• Work required:
Lines from the one containing "This screenshot has height=889, width=1372." through the last line of the data below are to be returned exactly; leave out the rest.

Records from a data source:

++++++++++++++++++++

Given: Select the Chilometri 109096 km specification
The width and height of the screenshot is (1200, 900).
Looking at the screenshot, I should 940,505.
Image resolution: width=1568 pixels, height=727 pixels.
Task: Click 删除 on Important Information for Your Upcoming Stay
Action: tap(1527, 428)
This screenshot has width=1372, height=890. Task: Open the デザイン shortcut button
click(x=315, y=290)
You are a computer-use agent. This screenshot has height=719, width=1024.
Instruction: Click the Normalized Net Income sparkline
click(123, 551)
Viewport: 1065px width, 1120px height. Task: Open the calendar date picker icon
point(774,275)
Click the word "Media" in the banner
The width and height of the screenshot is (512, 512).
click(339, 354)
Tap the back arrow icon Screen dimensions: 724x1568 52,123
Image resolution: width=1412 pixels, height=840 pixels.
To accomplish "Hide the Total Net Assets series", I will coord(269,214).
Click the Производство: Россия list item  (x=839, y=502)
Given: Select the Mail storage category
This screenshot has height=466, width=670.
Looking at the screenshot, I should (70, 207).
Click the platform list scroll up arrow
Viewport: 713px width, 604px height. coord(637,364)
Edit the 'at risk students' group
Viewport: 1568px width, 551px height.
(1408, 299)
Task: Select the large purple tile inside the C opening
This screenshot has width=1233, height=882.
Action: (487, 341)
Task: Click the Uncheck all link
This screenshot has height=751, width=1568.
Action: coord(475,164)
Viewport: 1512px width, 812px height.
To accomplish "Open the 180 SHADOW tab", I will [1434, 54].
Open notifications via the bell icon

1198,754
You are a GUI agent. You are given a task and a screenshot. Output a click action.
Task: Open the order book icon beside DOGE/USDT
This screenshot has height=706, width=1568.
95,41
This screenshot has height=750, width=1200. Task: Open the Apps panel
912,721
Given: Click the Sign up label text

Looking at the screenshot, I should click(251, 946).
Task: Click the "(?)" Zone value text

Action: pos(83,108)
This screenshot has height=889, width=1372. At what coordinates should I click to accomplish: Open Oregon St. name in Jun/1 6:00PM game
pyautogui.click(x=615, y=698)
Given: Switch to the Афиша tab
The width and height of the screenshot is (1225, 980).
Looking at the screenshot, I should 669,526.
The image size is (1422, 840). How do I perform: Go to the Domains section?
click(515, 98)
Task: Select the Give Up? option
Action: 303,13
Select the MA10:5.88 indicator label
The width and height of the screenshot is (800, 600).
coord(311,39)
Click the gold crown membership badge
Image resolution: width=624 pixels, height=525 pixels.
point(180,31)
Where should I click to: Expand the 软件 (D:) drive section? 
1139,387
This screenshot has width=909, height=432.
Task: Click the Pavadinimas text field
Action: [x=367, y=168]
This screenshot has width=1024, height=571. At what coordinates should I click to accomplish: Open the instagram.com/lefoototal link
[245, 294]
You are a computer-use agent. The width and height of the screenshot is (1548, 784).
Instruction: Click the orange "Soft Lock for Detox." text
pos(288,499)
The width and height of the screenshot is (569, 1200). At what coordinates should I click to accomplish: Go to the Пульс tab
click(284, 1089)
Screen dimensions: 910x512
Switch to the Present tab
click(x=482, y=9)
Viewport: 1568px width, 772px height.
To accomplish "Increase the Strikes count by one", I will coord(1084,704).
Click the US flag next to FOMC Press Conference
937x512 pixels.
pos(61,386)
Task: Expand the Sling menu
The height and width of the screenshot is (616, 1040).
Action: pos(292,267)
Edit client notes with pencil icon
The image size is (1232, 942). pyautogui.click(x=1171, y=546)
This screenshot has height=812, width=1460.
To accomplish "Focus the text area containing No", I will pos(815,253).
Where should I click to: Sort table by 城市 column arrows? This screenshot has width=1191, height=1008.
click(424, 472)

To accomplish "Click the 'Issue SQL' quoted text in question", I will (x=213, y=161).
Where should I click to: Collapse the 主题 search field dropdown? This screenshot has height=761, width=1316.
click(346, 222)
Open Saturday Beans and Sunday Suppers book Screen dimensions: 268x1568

++++++++++++++++++++

• Written solution:
This screenshot has height=889, width=1372. At what coordinates should I click to accomplish: Open Oregon St. name in Jun/1 6:00PM game
pyautogui.click(x=615, y=698)
Given: Switch to the Афиша tab
The width and height of the screenshot is (1225, 980).
Looking at the screenshot, I should 669,526.
The image size is (1422, 840). How do I perform: Go to the Domains section?
click(515, 98)
Task: Select the Give Up? option
Action: 303,13
Select the MA10:5.88 indicator label
The width and height of the screenshot is (800, 600).
coord(311,39)
Click the gold crown membership badge
Image resolution: width=624 pixels, height=525 pixels.
point(180,31)
Where should I click to: Expand the 软件 (D:) drive section? 
1139,387
This screenshot has width=909, height=432.
Task: Click the Pavadinimas text field
Action: [x=367, y=168]
This screenshot has width=1024, height=571. At what coordinates should I click to accomplish: Open the instagram.com/lefoototal link
[245, 294]
You are a computer-use agent. The width and height of the screenshot is (1548, 784).
Instruction: Click the orange "Soft Lock for Detox." text
pos(288,499)
The width and height of the screenshot is (569, 1200). At what coordinates should I click to accomplish: Go to the Пульс tab
click(284, 1089)
Screen dimensions: 910x512
Switch to the Present tab
click(x=482, y=9)
Viewport: 1568px width, 772px height.
To accomplish "Increase the Strikes count by one", I will coord(1084,704).
Click the US flag next to FOMC Press Conference
937x512 pixels.
pos(61,386)
Task: Expand the Sling menu
The height and width of the screenshot is (616, 1040).
Action: pos(292,267)
Edit client notes with pencil icon
The image size is (1232, 942). pyautogui.click(x=1171, y=546)
This screenshot has height=812, width=1460.
To accomplish "Focus the text area containing No", I will pos(815,253).
Where should I click to: Sort table by 城市 column arrows? This screenshot has width=1191, height=1008.
click(424, 472)

To accomplish "Click the 'Issue SQL' quoted text in question", I will (x=213, y=161).
Where should I click to: Collapse the 主题 search field dropdown? This screenshot has height=761, width=1316.
click(346, 222)
Open Saturday Beans and Sunday Suppers book Screen dimensions: 268x1568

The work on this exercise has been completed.